:: Passage to read

For their fans, and for neutrals who simply enjoy watching individual or group displays of extreme technique applied at high speed, there has been plenty to make you addicted. 

For those neutrals who crave a good story (team wants trophy, team overcomes struggles, team lifts trophy, roll credits) there has been drama — Rome in 2009, victory and defeat in Copa finals at the Mestalla, Clasicos galore, Wembley and those two extraordinary semifinal ties against Chelsea.

Guardiola sampled and applied ideas we’ve seen and heard via Hungary’s Hidegkuti, to Inter’s Giacinto Facchetti, through Rinus Michels, Franz Beckenbauer, Johan Cruyff, Arrigo Sacchi and the Liverpool of Bob Paisley. 

It didn’t make Guardiola a plagiarist any more than the Beatles were for using the same notes as Mozart or Ferran Adria is for using the same ingredients as Colonel Sanders. Same ingredients, different recipe, new flavours. 

It’s seared in my memory that I had a brilliant English teacher when I was young, Eleanor Fraser, who explained avant-garde to me.

::::

> Requirements
Reproduce the passage on Guardiola word for word from "For those neutrals" to "ties against Chelsea.".

:: Dataset section

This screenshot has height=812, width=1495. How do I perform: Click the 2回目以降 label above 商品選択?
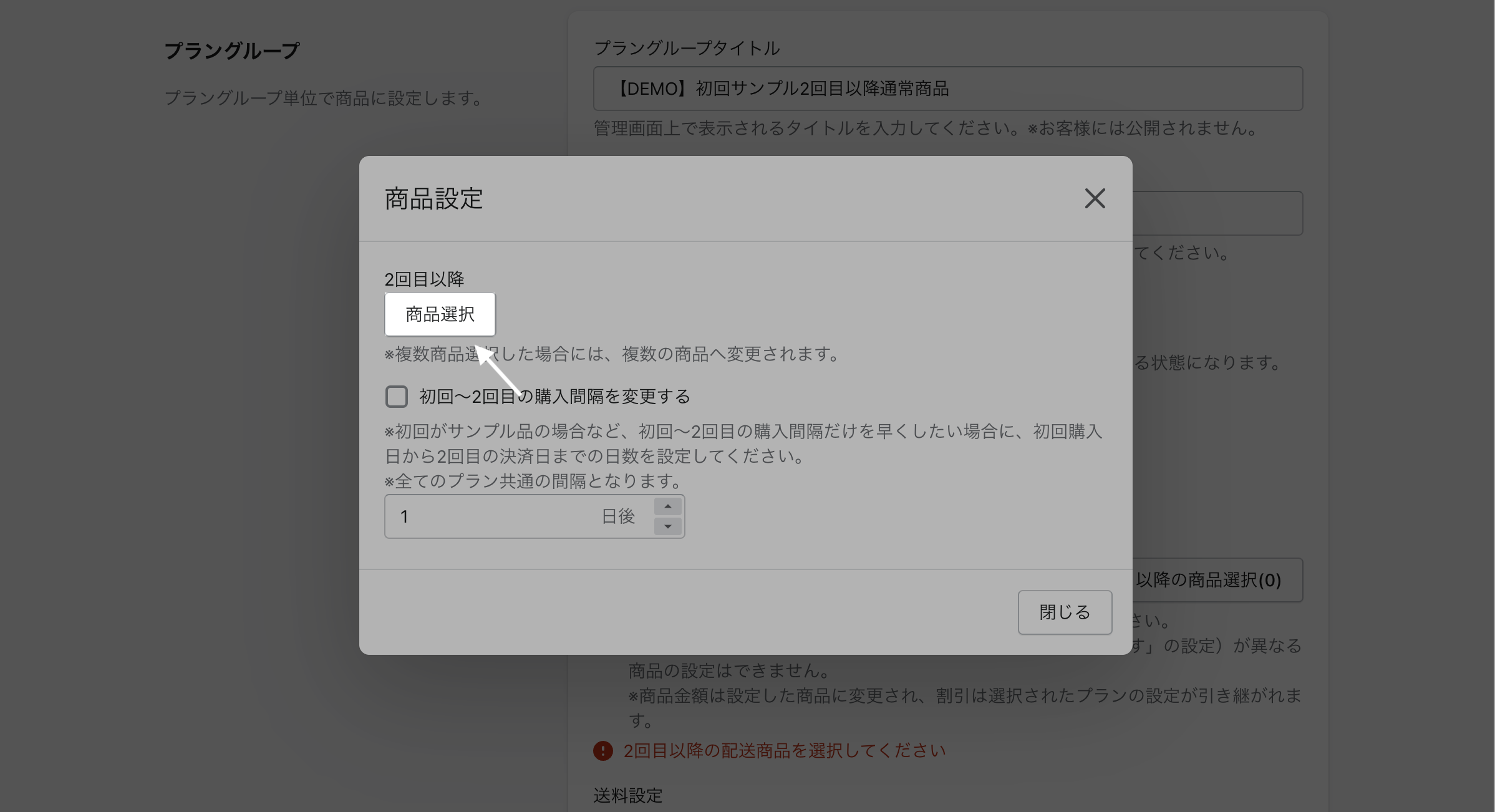click(x=424, y=279)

::::

> Result of the exercise
For those neutrals who crave a good story (team wants trophy, team overcomes struggles, team lifts trophy, roll credits) there has been drama — Rome in 2009, victory and defeat in Copa finals at the Mestalla, Clasicos galore, Wembley and those two extraordinary semifinal ties against Chelsea.